Is it wrong that he is trained to respond to compliments on his strength and intellect while I’m conditioned to respond to compliments on my appearance or my nurturing personality? (Just kidding, I don’t have one.)
Yes! It’s wrong! And it’s even more wrong to be lectured on being a good girl when I endeavor for one of those compliments toward my looks. That’s really the problem with Mrs. Hall’s article — in essence, she shames girls for behaving the way society has taught women to garner attention — by being slutty. In all its forms, slut-shaming is a repressive and inefficient form of social reconditioning, and it ignores the role that men and the male gaze play in the creation of so-called “slutty girls.” Why do girls dress that way? Because they know that’s what gets them attention from men — and even more importantly — from other women. Even negative attention is better than no attention. The good girl doesn’t always get the respect from the outside community that she deserves. But a bad girl who reforms gets lots of praise, on more than just her looks and her potential future as a good mother.

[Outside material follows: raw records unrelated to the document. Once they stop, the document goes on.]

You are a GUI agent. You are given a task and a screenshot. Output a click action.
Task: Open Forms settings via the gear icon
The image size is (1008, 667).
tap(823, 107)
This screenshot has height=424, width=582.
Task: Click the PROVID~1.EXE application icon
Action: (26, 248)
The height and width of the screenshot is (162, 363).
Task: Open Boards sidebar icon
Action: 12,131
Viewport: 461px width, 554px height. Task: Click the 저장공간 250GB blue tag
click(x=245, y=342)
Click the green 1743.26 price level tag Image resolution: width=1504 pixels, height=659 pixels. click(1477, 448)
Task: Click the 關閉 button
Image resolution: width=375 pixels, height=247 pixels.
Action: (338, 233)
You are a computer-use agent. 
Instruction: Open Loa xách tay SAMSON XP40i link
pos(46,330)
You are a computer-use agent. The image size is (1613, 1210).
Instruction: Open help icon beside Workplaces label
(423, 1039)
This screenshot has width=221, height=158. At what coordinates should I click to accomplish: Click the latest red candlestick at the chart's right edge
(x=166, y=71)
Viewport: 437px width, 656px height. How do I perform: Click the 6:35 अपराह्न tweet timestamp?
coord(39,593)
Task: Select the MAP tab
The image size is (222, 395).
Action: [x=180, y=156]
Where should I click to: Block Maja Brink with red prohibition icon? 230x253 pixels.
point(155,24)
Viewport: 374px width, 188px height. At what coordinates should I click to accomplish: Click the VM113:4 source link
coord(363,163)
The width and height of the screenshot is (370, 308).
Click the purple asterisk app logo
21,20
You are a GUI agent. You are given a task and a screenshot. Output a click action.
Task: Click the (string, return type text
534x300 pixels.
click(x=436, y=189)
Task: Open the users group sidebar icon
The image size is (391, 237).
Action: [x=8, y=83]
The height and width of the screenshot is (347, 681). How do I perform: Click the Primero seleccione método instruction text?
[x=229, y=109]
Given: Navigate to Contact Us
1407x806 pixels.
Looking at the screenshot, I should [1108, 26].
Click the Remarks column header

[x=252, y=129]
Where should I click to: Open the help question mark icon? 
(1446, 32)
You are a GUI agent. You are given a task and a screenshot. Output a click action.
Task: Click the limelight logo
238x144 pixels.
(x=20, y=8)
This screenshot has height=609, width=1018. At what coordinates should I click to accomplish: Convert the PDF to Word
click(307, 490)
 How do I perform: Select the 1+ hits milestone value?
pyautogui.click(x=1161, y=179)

This isn’t to say that all girls are bad girls who need to reform. But if people like Mrs. Hall really want to improve the “plight of the slutty teenage girl,” then she should start by disregarding the outward. Praise the teenage girl for her intellect, her generosity, or her interests. The only way to stop girls from acting to attract the male gaze (the most important part of patriarchal society) is to stop rewarding it or punishing it.